# roasting pan advice needed?



## Moses the armenian (Apr 30, 2012)

Hello to all !
After buying several of the better cookbooks on roasting and cooking roast I am now in the market for some decent roasting pans . I am looking for middle to upper middle in the price range . That means no 500 dollar copper pans , but neither do I want a 10 dollar cheapo that's going to be toast after the first roast . I am open to all ideas and fwiw I have amazon prime so if you good. folks have any good deals there all the better , but I am open to any vendor the hive might recommend . Thanks for your help . 
Moses


----------



## WildBoar (Apr 30, 2012)

Got an All-Clad stainless steel, a Sur La Table stainless steel, a Calphalon annonidized steel and a handful of cheap steel and aluminum ones. All get the job done in the oven. The cheap ones heat unevenly on the stovetop if you reduce in the roasting pan; the All-Clad, SLT and Calphalon all work just fine on the stovetop.

Frankly I would only get the All-Clad if on a decent sale.


----------



## Seth (Apr 30, 2012)

I use a 12 " allclad saute pan (straight sides). At the time these were cheaper than their roasting pans. This is nice for pan gravies but you enevitably grab that handle and 450 degrees can really hurt!


----------



## Moses the armenian (Apr 30, 2012)

How big a roast can you fit in that all clad 12 inch skillet ? seems like it might be for smaller roast ? Though I do like the idea I must say!!!!!


----------



## Pensacola Tiger (Apr 30, 2012)

Seth said:


> I use a 12 " allclad saute pan (straight sides). At the time these were cheaper than their roasting pans. This is nice for pan gravies but you enevitably grab that handle and 450 degrees can really hurt!

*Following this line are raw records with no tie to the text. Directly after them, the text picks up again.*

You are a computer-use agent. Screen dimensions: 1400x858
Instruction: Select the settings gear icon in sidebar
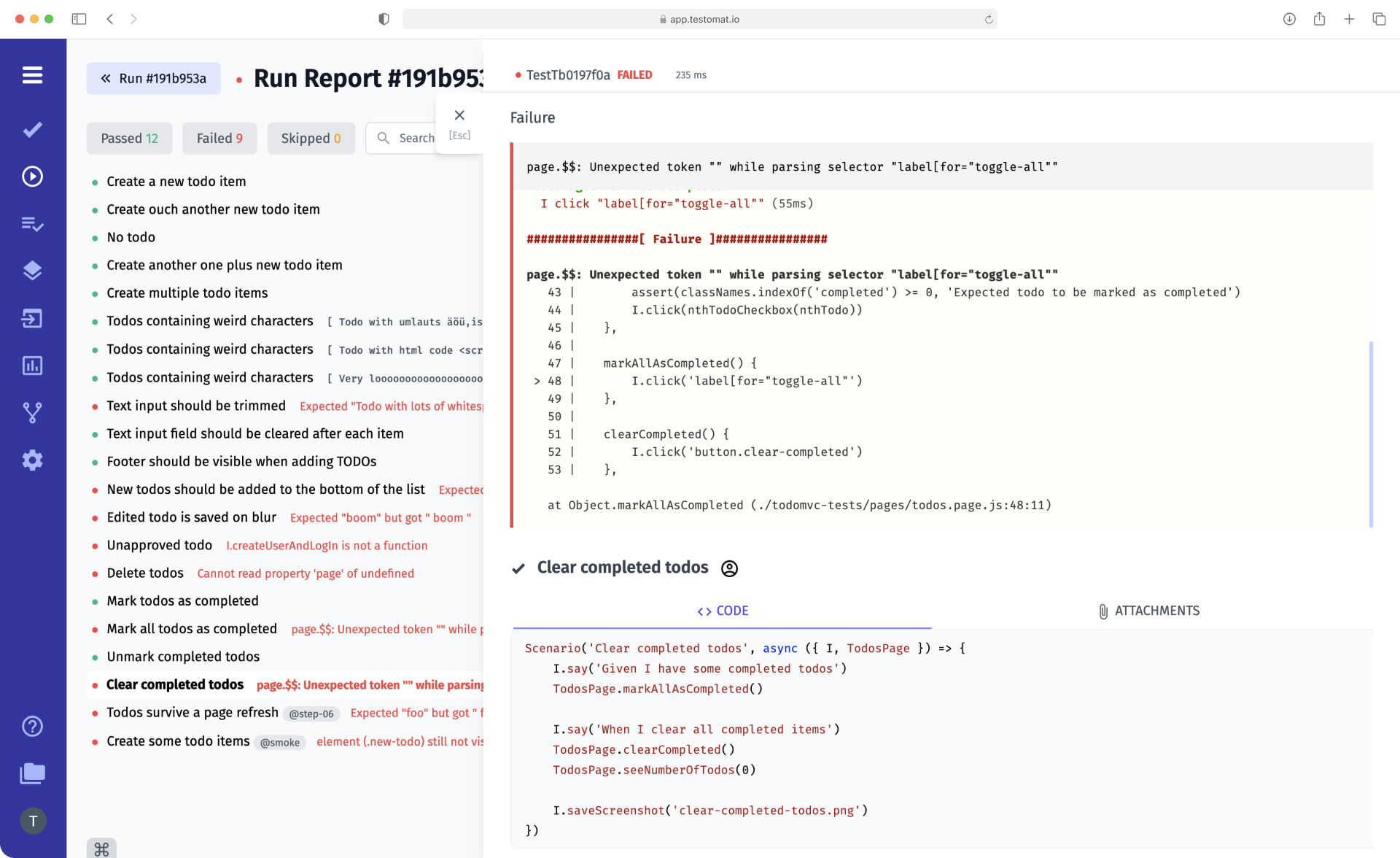click(x=33, y=460)
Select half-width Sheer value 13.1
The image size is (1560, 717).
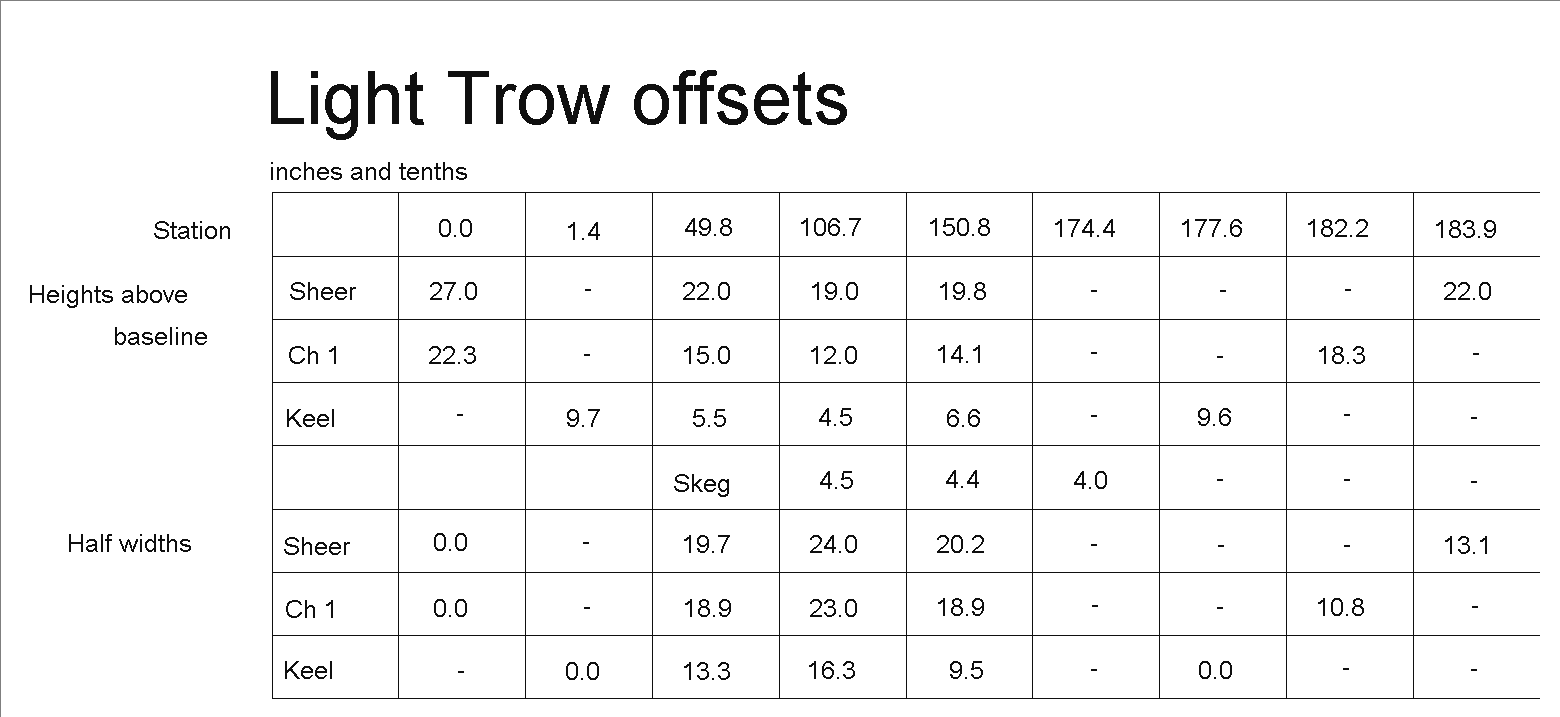1467,545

But you only do that once.


----------



## TB_London (Apr 30, 2012)

Big lumps of cast iron and heavy guage anodised aluminium cover my needs


----------



## Moses the armenian (Apr 30, 2012)

TB_London said:


> Big lumps of cast iron and heavy guage anodised aluminium cover my needs



sir . sorry I am not sure I understand ? Are you using slabs of cast iron wrapped with foil ?


----------



## tk59 (Apr 30, 2012)

Pensacola Tiger said:


> But you only do that once.


Actually, I've done it a few times... :dontknow:


----------



## mano (Apr 30, 2012)

SLT's own 3 ply 16x12 roasting pan is a great deal at $100:
http://www.surlatable.com/product/PRO-516385/Sur-La-Table-Tri-Ply-Stainless-Steel-Roasting-Pan

Buy the rack for another $13.


----------



## TB_London (May 1, 2012)

Moses the armenian said:


> sir . sorry I am not sure I understand ? Are you using slabs of cast iron wrapped with foil ?



Sorry, no a mix of enamelled and seasoned cast iron baking trays-think le creuset. Big, heavy, safe for all heat sources, the enamelled ones double up for lasagna, moussaka, pies etc


----------



## Tristan (May 9, 2012)

tk59 said:


> Actually, I've done it a few times... :dontknow:



Don't sweat it. I do this on a weekly basis. In a few years... I'll be able to master some shaolin skill for holding hot iron... dam it hurts


----------



## brainsausage (May 9, 2012)

tk59 said:


> Actually, I've done it a few times... :dontknow:



Me too, especially making Spanish style tortillas in 12 inch French pans.


----------



## brainsausage (May 9, 2012)

In regards to roasting pans- As you dont want to actually submerge the product in fluid ( the fluid is typically water based and won't exceed 212 degrees which equals uneven cooking ), unless you're poaching or doing a confiture that is. True roasting involves a spit actually, and gives far more delicious results. When you bring a pan into it you're verging on baking/braising/steaming. I reccomend elevating your roast off of the bottom of the pan on a bed of aromatics, with some stock, or other flavorful liquid underneath. So really any vessel that you can achieve that with is ideal. Btw- dark pans absorb heat more than reflect, they're technically heat sinks. Shiny is better. Tinfoil makes a great reflector, not good for cooking on, but it'll help bounce those infrared radiations towards your foodz


----------



## Eamon Burke (May 10, 2012)

I use hotel pans.

They are not expensive, and they don't have handles. But they do the job mighty fine. Just the other day I made a heaping mess of chicken pasta, and I used it as a saute pan because I knew I would end up putting in a ton of things into one pot and it wouldn't fit in the pan. So I just cook it in the hotel pan. It'll hold up, they last years in pro kitchens.


----------